Conceptual and visual artist Ellen Espelund (38) is exhibiting her work “I want my freedom” at 3rd Ward, Brooklyn from May 6th through June 12th.
Opening reception was Friday May 6th where the artist attended herself. The group-show has been a great success and has therefore been extended two times to make it possible for more people to see it. The work she is attending with is a photographic work that was specifically chosen for this exhibition by the curators. The other exhibitors are artists and designers based in New York. "To come from Norway and get the opportunity to exhibit here is amazing. This area of Brooklyn is a melting pot of creativity and is often described as where things really happen in relation to art and design in New York at the time and it has been a dream to come here” she says.
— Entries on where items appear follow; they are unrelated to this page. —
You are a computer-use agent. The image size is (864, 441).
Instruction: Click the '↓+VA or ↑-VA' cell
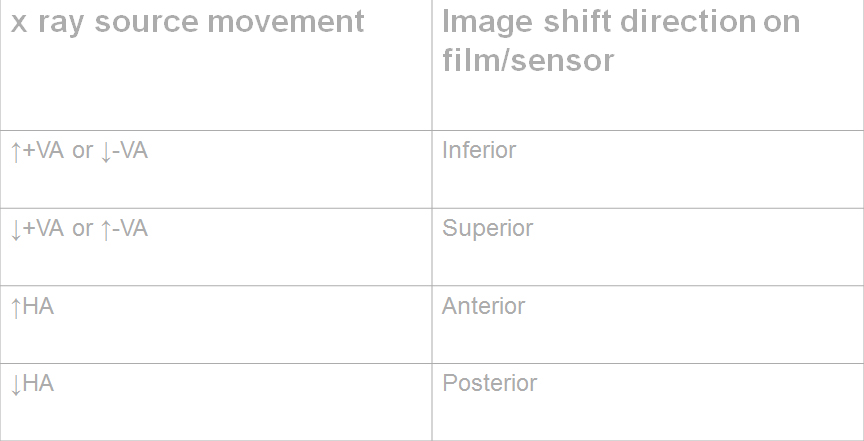point(216,247)
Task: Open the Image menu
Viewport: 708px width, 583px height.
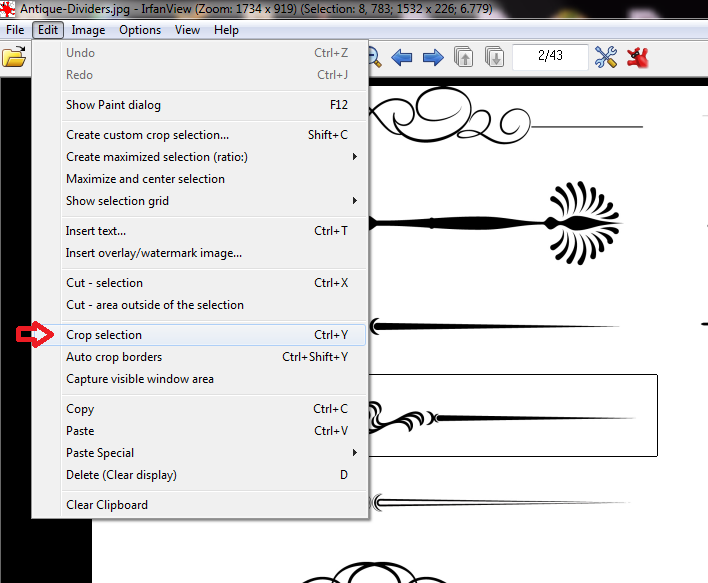Action: tap(88, 30)
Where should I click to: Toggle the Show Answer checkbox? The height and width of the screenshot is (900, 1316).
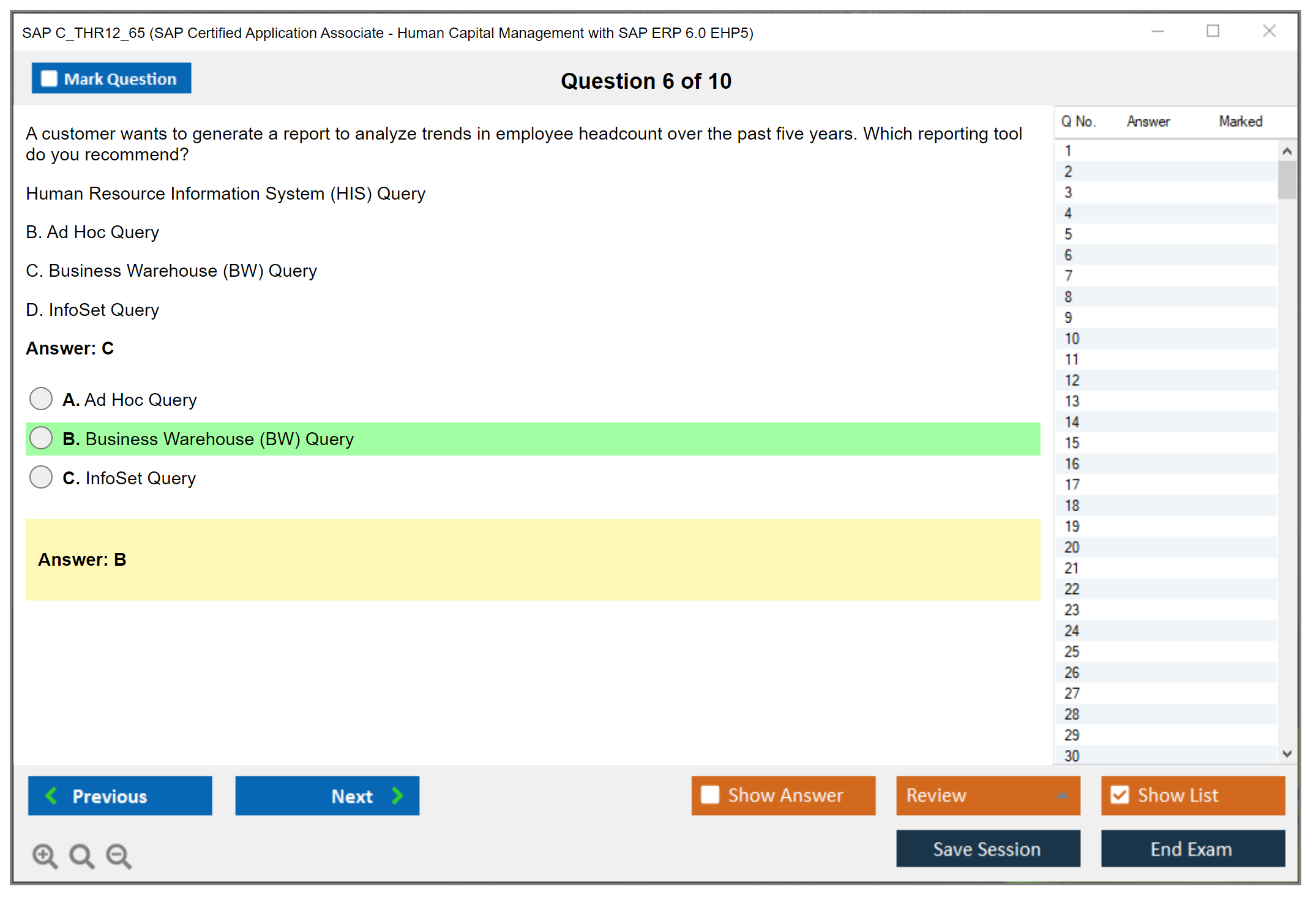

Ellen Espelund is born in Oslo, Norway in 1973, currently based in Lillehammer, Norway. She made the choice to dedicate herself fully to art in 2005/2006 after putting art aside in earlier years. She has also wanted to build her artistic career slowly and solid, and has therefore turned down many lucrative offers along the way as time and finances do not stretch in the first phase of building up a foundation for a lifelong career in art. She does not feel she has had to rush things, because as she says: "I'll keep on with this for the rest of my life and then there is no urgency to do everything at once. A solid foundation for my art and projects is more important to me." But after about five years, and with a huge portfolio where only a fraction has been shown online, a small amount private, and nothing on public display, she felt that she was ready to take it to the next level. That her debut as exhibitor should happen in New York, came on the other hand as a surprise to her. A surprise that was very positive and welcomed. The fact that this particular work was chosen also felt very special as it’s a work that is addressing many of the issues she works with as an artist. It’s a work that raises controversial questions in relation to the prejudices we often have with us, and what choices people make. What shapes our choices and how can we choose more in line with what we really deep down want and dreams about. Are we as free as we think we are in the western world?
The concern about these matters, the authenticity in how we live our lives has a base in the artist’s own life story and experiences. Her background in politics, being brought up by parents who taught her about the importance of being independent as a woman, and the fact that she has herself been through a process that took almost a quarter of her life when she completely buried the artistic side of her, or at least tried to when she was only 18 years old due to sudden losses of her mother and grandmother. The needs to handle the extraordinary challenges that followed standing alone as a woman in the family at early age, raising two children alone, studying at night, working extremely hard and more made her strong. She was eager to do what she thought at the time was the right thing to do in life, but as the years went she felt increasingly suffocated by not getting to express herself freely through creativity. The need to be who she really was became stronger. However a total physical collapse had to come before she realized it was time to change direction and find her way back to art. "To experience this after many years of hard work was perhaps not in the long run the worst that could happen to me, since that was what brought me back to art," she says, but points out: "You do not become an artist due to experiencing the tough side of life. The artistic soul is something you are born with, but losses and pain can often free the artistic mind to become even stronger, because you can’t describe without having experienced."
Ellen Espelund works in a very special way with her portraits. She often works in similar ways that photographers in the past did except having the advantage of digital cameras and computer, but there is no use of advanced photographic lighting or expensive editing programs and cameras in her studio, because as she says: "100 years ago, they could also make great pictures without the sophisticated equipment available to buy today," A majority of her work falls into the category of staged photography where the model appears as an actor. She often adds items or other to the costume that has a special meaning, a story behind. The way she gives so much of herself in a photographic project both personally and practically makes her at times not to touch her camera equipment at all. In those periods, she paints and writes, before she again starts on a new photographic project. Photography is a medium she has loved since she first started photographing at the age of 11. As an artist she also works extensively with project outlines for larger installations that she dreams about getting the funding to realize in not too distant future.